Zum einen könnte die Natur dafür einen Effekt ausnutzen, der auf den ersten Blick nach einer Schwäche aussehen mag: Informationsübertragung ist nicht instantan, d.h. ein Nervenimpuls, der eine längere oder langsamere Leitung durchlaufen muss, braucht dafür auch entsprechend länger. Eine Nervenzelle könnte also Information dadurch kurzfristig “zwischenspeichern”, dass sie einen Nervenimpuls auf eine “Rundreise” schickt, von der er erst mit einiger Verzögerung zurückkommt. Wenn nun dasselbe Signal nicht nur über einen, sondern gleich über mehrere Pfade mit unterschiedlicher Verzögerung gesendet wird, dann treffen ältere und neuere Informationen zeitgleich am Ziel ein und vermischen sich dort auf eine komplexe Art und Weise.
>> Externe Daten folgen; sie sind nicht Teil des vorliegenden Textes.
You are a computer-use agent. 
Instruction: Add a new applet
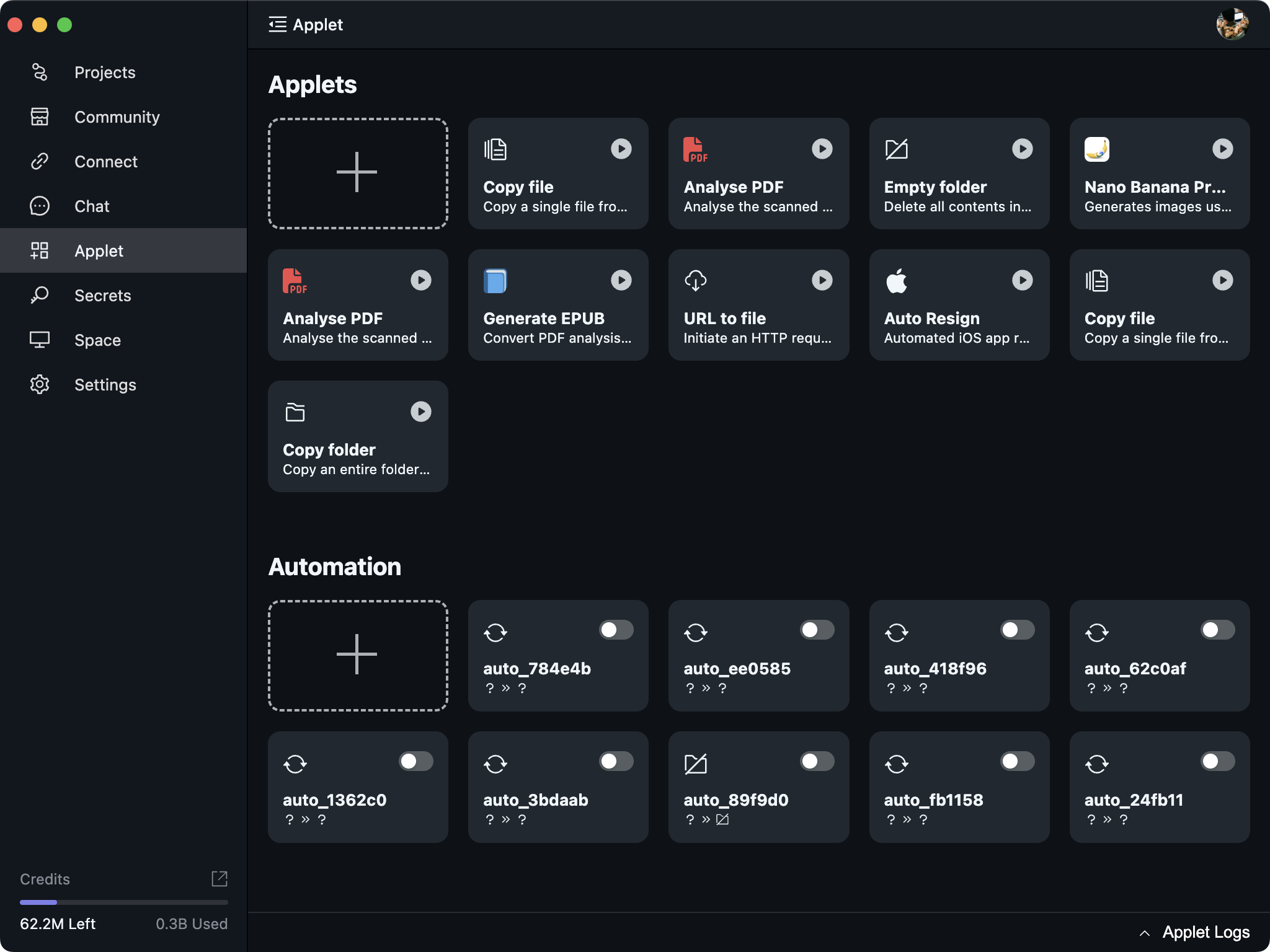tap(357, 173)
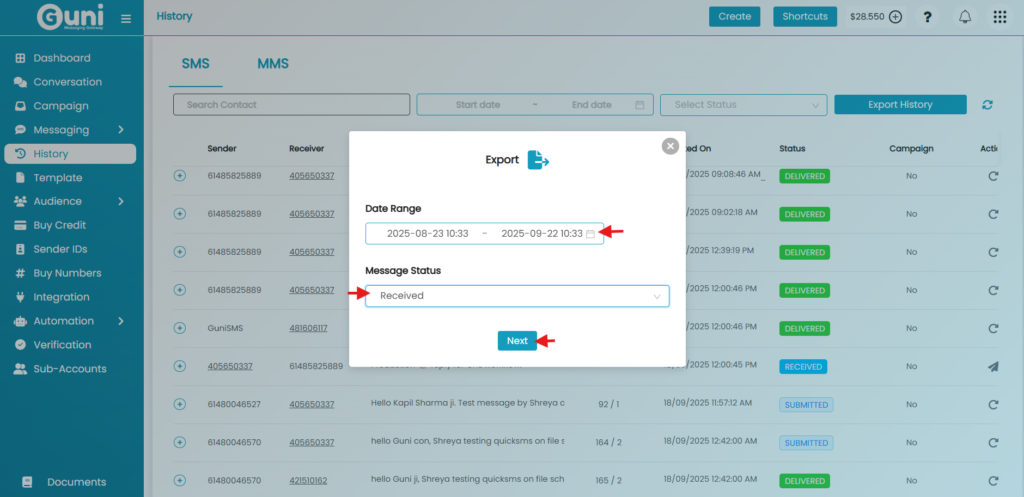Click the plus icon next to credit balance
Screen dimensions: 1024x497
click(896, 17)
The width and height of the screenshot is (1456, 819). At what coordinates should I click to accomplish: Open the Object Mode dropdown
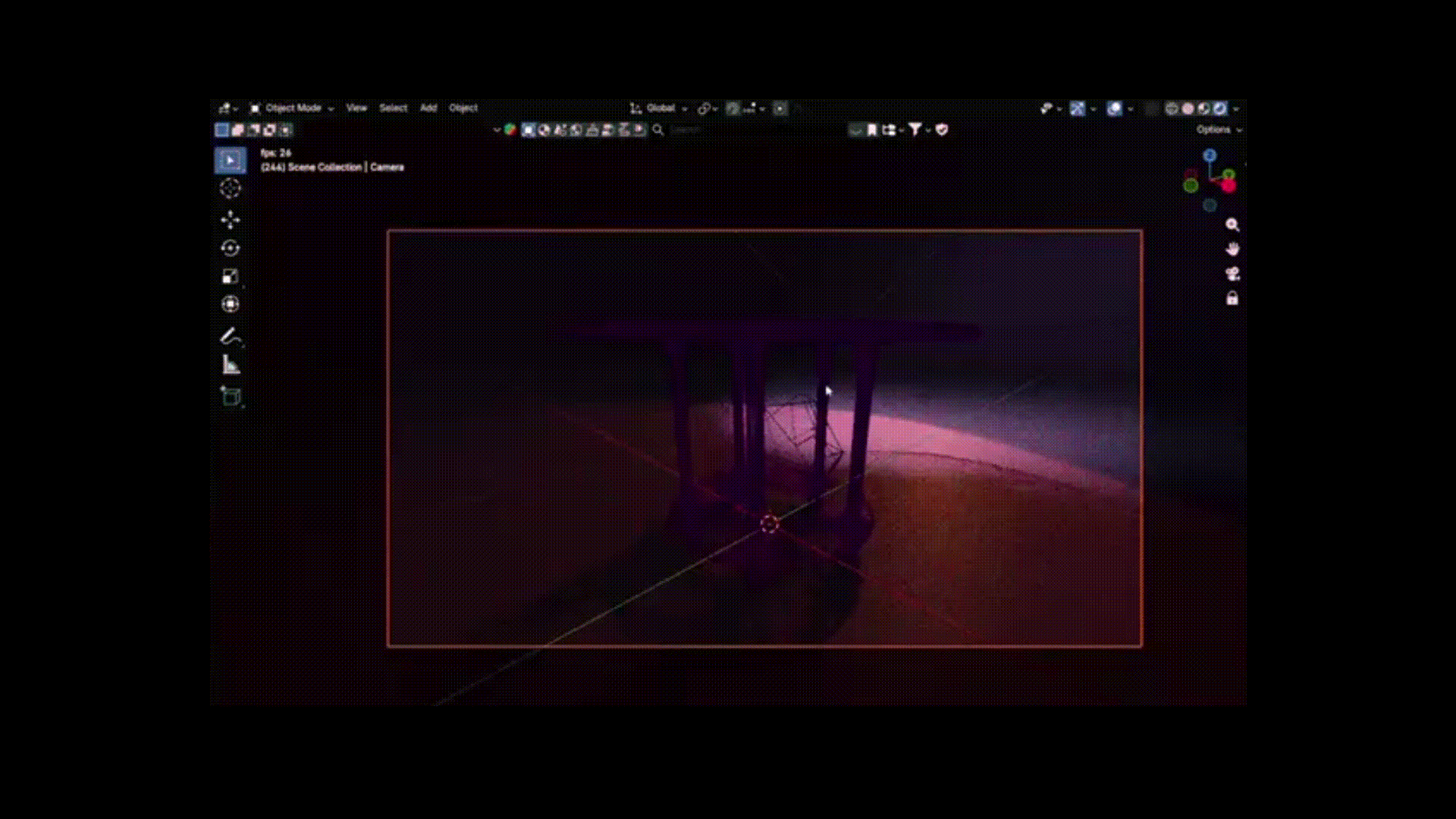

Wir konnten bestimmen, unter welchen Bedingungen eine Nervenzelle dieses Phänomen ausnutzen könnte, um komplexe zeitliche Muster zu erkennen.

Allerdings läuft dieser Mechanismus auf einer sehr kurzen Zeitskala von wenigen Hundertstelsekunden ab, was für viele Aufgaben, wie das Verstehen von Sprache, leider viel zu kurz ist. Außerdem spricht nicht jeder Mensch gleich schnell, daher ist die Erkennung von starren zeitlichen Mustern dafür ohnehin unzureichend. Vielmehr scheint es darauf anzukommen, bestimmte Sequenzen von Signalen, unabhängig vom genauen Timing, erkennen zu können. Um beispielsweise das Wort “Panama” zu verstehen, ist es unerheblich, wie viel Zeit genau zwischen dem “Pa”, “na” und “ma” verstreicht, solange die Reihenfolge der drei Silben stimmt und sie nicht allzu weit auseinander liegen. Demselben Problem, zeitliche geordnete Sequenzen mit gewisser Variabilität erkennen zu müssen, begegnet man in verschiedene Form immer wieder - vom Geruchssinn bis hin zur Lokalisierung im Raum. Da uns diese Funktion absolut fundamental zu sein schien, suchten wir also nach einem biologischen Mechanismus, der dieses Problem innerhalb einer einzigen Nervenzelle lösen könnte. Dabei bauten wir auf neuesten Messungen aus der Neurobiologie auf. Diese Messungen zeigen, wie einzelne Teile einer komplex verästelten Nervenzelle plötzlich elektrisch aktiv werden, und dann für eine verhältnismäßig lange Zeit (oft länger als eine Zehntelsekunde) an bleiben, bevor sie sich wieder von selber abschalten. Da dieser Effekt oft lokal beschränkt bleibt, vermuteten wir hierin eine Art verteilten internen Speicher, der jedem einzelnen Teil der Zelle erlaubt, für eine gewisse Zeit ein Informationsbit zu speichern. Wir entwickelten daher ein Modell, welches zeigt, dass eine Nervenzelle diese intern gespeicherten Informationen nun dazu nutzen könnte, um auch längere und zeitlich variierende Sequenzen von Signalen zu erkennen. Somit wäre die einzelne Nervenzelle bereits deutlich leistungsfähiger als bisher gedacht - sozusagen ein Computer in der Nervenzelle! Inwieweit sich diese Theorie bewahrheitet, bleibt noch abzuwarten; aber die gewonnenen Erkenntnisse helfen uns jetzt schon bei der Suche nach neuartigen elektronischen Schaltungen für maschinelles Lernen, und sie bilden die Grundlage für eine entsprechende Patenteinreichung.

Das alles sind nur kleine Schritte in einem weiten Feld, das in den kommenden Jahren noch stark an Bedeutung gewinnen wird. Je mehr wir nämlich künstliche Intelligenz und maschinelles Lernen in unseren Alltag integrieren, desto wichtiger wird auch die Suche nach robusten und ressourcensparenden Umsetzungen. Und welch besseres Vorbild könnten wir uns da nehmen, als die Natur?